Sergey Kudrin
- Kudrin at the World Open chess tournament

Personal information
- Born: September 7, 1959 (age 66) Novosibirsk, Soviet Union

Chess career
- Country: United States
- Title: Grandmaster (1984)
- Peak rating: 2580 (July 1992)
- Peak ranking: No. 32 (July 1984)

= Sergey Kudrin =

American chess grandmaster (born 1959)

Sergey Kudrin (born September 7, 1959) is a Soviet-American chess Grandmaster.

==Career==
He achieved his Grandmaster title in 1984 going on to win chess tournaments at Copenhagen in 1983, and Beer-Sheva in 1984, and Torremolinos in 1985. He played in the 2005 Chess World Cup at Khanty-Mansiysk, Russia seeded 102nd, the 1999 Las Vegas FIDE Chess World Championship seeded 70th, and the 2004 FIDE World Chess Championship held in Tripoli, Libya, where he was seeded 92nd.

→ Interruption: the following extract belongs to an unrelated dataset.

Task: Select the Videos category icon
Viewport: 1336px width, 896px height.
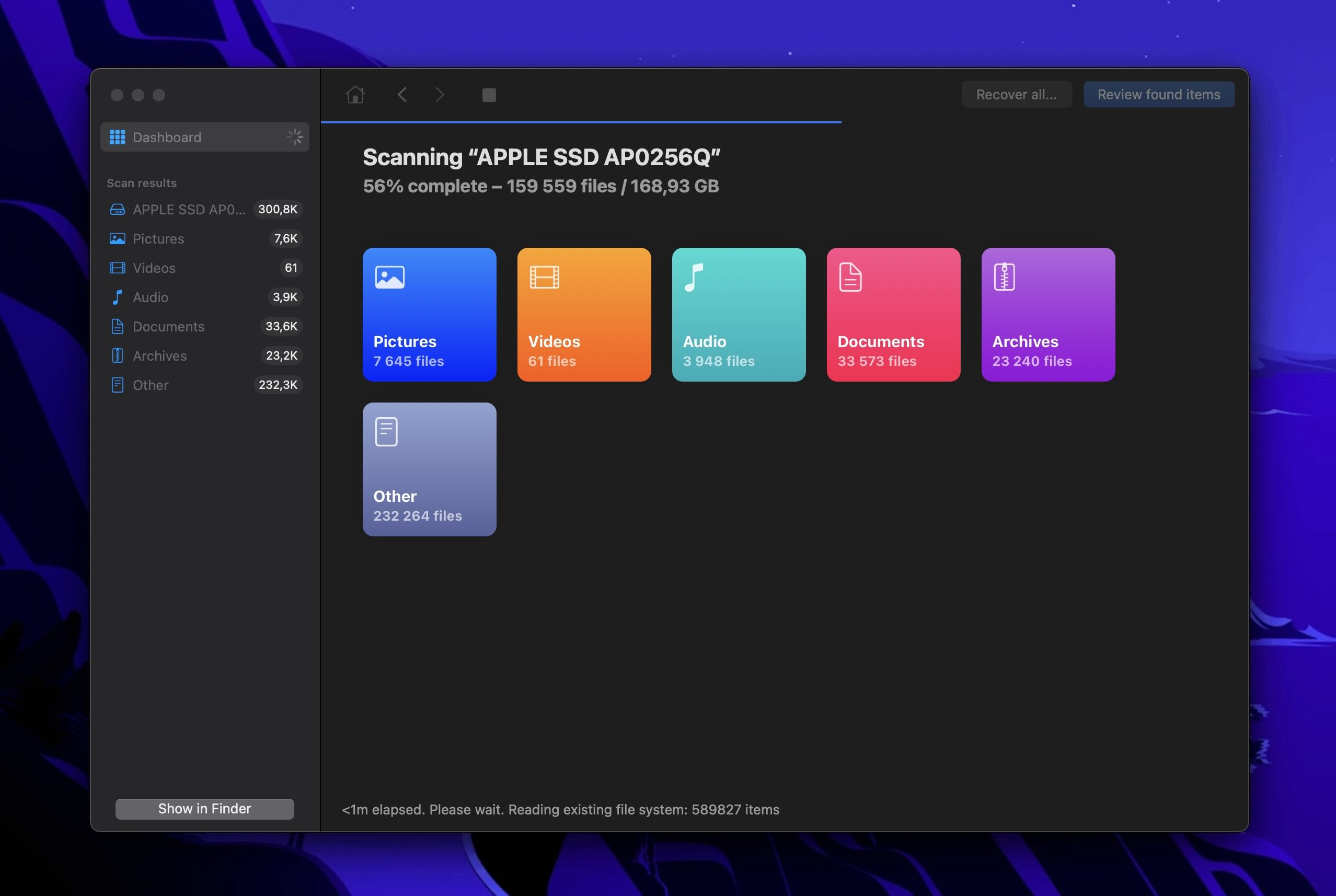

In the United States Kudrin won third place in the 2008 Frank K. Berry United States Chess Championship in Tulsa, Oklahoma in 2008. He is also third in the 2008 World Chess Live Grand Prix standings. He has also been a valued member on the United States Chess League in 2007 and 2008. Kudrin won the United States Open Championship in 1984 and 2007.

In the July 2009 FIDE list, he had an Elo rating of 2578.

Kudrin often has encouraged chess activities such as recruiting GM Boris Spassky to join the Western States Open in 2004 and 2005.

Kudrin tied for first place in the 1986 and 1987 U.S. Masters Chess Championships.

One of his former pupils was bandy and floorball player Alexander Hart.